Artykuły

Powiew zimna z Estonii

Numer 12.2015
Eston Kohver Eston Kohver RIA / EAST NEWS

W Rosji zaczyna się proces Estona Kohvera, oficera estońskich służb bezpieczeństwa (Kaitsepolitsei), który w zeszłym roku w tajemniczych okolicznościach trafił w ręce Federalnej Służby Bezpieczeństwa. Zajmował się wówczas rozpracowywaniem przemytników powiązanych z rosyjską zorganizowaną przestępczością. Rankiem 5 września pojechał na spotkanie z informatorem do lasu na skraju wsi Miikse, kilka kilometrów od granicy z Rosją. To, co się stało później, estońskie władze nazwały „doskonale zorganizowaną operacją”. Kohver wpadł w zasadzkę, został obrzucony granatami hukowymi, rosyjscy agenci wycelowali mu w twarz broń, przewieźli go za granicę i wsadzili do więzienia pod zarzutem szpiegostwa. Według Tallina oględziny z miejsca porwania, w których brali udział również rosyjscy pogranicznicy, wykazały ślady wybuchów po estońskiej stronie.

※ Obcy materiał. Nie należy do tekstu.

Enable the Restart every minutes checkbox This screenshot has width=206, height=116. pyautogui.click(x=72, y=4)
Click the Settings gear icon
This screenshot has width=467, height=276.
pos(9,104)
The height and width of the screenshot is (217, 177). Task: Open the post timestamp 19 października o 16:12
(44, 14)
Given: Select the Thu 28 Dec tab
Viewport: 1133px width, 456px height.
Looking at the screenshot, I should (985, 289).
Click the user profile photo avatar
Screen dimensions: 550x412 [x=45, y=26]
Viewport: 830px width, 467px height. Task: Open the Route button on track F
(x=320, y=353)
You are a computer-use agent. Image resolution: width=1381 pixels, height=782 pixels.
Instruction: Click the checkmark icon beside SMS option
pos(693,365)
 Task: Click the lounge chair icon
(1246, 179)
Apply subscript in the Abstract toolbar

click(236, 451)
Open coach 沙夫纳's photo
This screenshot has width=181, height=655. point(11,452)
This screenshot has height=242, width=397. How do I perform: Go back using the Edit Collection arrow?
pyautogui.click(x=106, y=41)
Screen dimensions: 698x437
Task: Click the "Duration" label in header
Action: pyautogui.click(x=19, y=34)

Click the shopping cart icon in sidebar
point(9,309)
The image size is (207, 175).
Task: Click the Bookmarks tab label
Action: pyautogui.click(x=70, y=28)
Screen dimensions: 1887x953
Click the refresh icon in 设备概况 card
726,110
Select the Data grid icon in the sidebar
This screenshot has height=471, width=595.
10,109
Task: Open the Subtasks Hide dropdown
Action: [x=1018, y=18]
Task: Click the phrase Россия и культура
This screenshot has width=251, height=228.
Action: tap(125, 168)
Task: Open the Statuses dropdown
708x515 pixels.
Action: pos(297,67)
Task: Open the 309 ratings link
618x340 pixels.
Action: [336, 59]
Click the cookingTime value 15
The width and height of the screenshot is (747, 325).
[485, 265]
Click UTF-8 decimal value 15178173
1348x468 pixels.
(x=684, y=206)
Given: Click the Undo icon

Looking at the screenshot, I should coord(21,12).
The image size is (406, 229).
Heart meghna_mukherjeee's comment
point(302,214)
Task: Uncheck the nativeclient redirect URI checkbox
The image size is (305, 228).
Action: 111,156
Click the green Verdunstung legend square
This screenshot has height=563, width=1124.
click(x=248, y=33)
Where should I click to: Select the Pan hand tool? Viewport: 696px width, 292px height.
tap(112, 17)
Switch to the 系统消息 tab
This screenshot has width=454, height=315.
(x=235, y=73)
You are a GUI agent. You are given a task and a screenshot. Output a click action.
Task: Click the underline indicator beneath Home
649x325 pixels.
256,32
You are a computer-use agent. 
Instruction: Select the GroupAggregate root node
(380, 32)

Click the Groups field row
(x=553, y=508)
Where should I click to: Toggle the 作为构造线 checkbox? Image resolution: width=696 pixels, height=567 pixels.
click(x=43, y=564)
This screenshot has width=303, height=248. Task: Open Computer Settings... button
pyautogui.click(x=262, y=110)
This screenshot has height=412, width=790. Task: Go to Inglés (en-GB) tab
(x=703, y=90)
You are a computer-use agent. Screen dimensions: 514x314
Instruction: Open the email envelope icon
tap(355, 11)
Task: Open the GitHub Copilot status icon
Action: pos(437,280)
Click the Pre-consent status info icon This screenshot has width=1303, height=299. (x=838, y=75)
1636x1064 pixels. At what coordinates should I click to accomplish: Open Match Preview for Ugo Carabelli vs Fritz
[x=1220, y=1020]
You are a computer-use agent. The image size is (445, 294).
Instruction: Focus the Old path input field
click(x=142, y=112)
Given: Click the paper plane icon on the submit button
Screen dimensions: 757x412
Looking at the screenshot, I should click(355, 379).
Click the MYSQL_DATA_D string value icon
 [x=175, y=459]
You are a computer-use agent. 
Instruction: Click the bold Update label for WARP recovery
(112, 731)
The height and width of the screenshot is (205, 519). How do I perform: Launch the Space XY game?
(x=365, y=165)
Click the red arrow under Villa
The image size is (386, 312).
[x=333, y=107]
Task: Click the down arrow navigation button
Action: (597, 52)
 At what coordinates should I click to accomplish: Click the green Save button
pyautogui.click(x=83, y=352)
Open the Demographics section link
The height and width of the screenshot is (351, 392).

Jak na ironię, niecałe dwie doby wcześniej w stolicy Estonii prezydent Barack Obama gwarantował bezpieczeństwo państw bałtyckich. Rosyjskie władze utrzymują, że agenci FSB nie przedarli się przez granicę, lecz przechwycili Kohvera na swoim terytorium i twierdzą, że mają na to nieujawnione jeszcze dowody. O co chodzi w tej sprawie? Prezydent Estonii Thomas Hendrik Ilves napisał na Twitterze, że Kaitsepolitsei zajmuje się zarówno rozpracowywaniem mafii, jak i kontrwywiadem, a „czasami się okazuje, że to jedno i to samo”. Zdaniem strony estońskiej rosyjskie służby od dawna współpracują z mafią w organizacji przemytu, a śledztwo Kohvera zagroziło wysoko postawionym ludziom.